A bracing antidote to the “doomism” lately fashionable among both climate activists and skeptics was released Monday 02 December 2019 at https://doi.org/10.1088/1748-9326/ab55ab, which points to the publisher’s (Institute of Physics) website: https://iopscience.iop.org/article/10.1088/1748-9326/ab55ab.

This major peer-reviewed scientific paper concurs that the global climate emergency requires strong, broad, and rapid action. (An important summary of “tipping points,” confirming that a 2C˚ target is too high, was published four days ago in Nature 575, 592-595 (27 Nov 2019), https://doi.org/10.1038/d41586-019-03595-0.) Yet powerful tools to mitigate climate change offer far more effective solutions, sooner, at lower cost, than are included in nearly all models that now guide climate policy.
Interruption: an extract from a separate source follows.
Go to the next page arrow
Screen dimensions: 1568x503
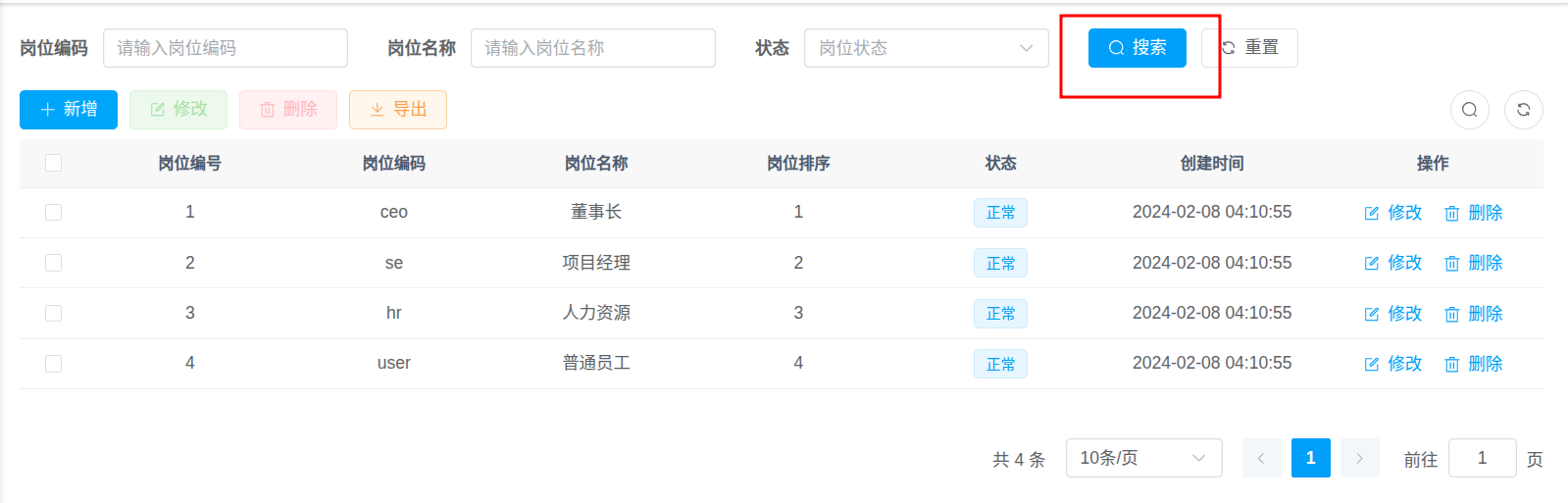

Policymakers can’t make choices they don’t know they have, so this modeling gap diverts policy attention and investment to slower, harder, costlier options that buy less and later mitigation, increasing risks. The climate challenge is tough enough without policymakers being hobbled, private firms diverted, and citizens discouraged by limiting their horizons. This new paper therefore seeks to expand those horizons and soberly rebalance the climate conversation, paying as much attention to opportunity as to urgency, so resources can be better focused on closing the dangerous gap between potential mitigation and actual adoption before it is too late.

The paper’s core message is this: With few and recent exceptions, the “Integrated Assessment Models” that convert climate science into consequences and choices have understated what we can do to reverse climate change by at least as much as the conservative scientific models have understated its speed and runaway potential. Offsetting these two biases, what Jeremy Grantham calls “the race of our lives”—and many see as the race for our lives—is very much on. Despair and complacency are equally unwarranted; it is time to keep calm and carry on. The outcome depends on our spirit and mood (people cannot be depressed into action), our ability to see the full menu of choices, and our effectiveness in choosing and executing those most fit for purpose.

Nearly all the models that currently shape policy choices underscope modern energy solutions. They:

  • severely understate what efficient energy use can do: it delivered three-fourths of the global economy’s decarbonization in 2010–16, but can do far more—especially now that new design methods can make buildings, vehicles, equipment, and factories severalfold more efficient than had been thought, and at lower cost (https://iopscience.iop.org/article/10.1088/1748-9326/aad965);
  • systematically understate how quickly, fully, reliably, and profitably modern renewable energy supplies can replace fossil fuels;
  • overlook the potential for efficiency and renewables to exploit increasing returns caused by positive feedbacks analogous to those that are a threat in climate change;
  • focus only on technologies and devices rather than on whole systems, and on microeconomics rather than complex social processes; and, combining these opportunities,
  • downplay how efficiency and renewables together can not just augment but displace fossil fuels—often at a profit—and free up enormous amounts of investment to fund other needs.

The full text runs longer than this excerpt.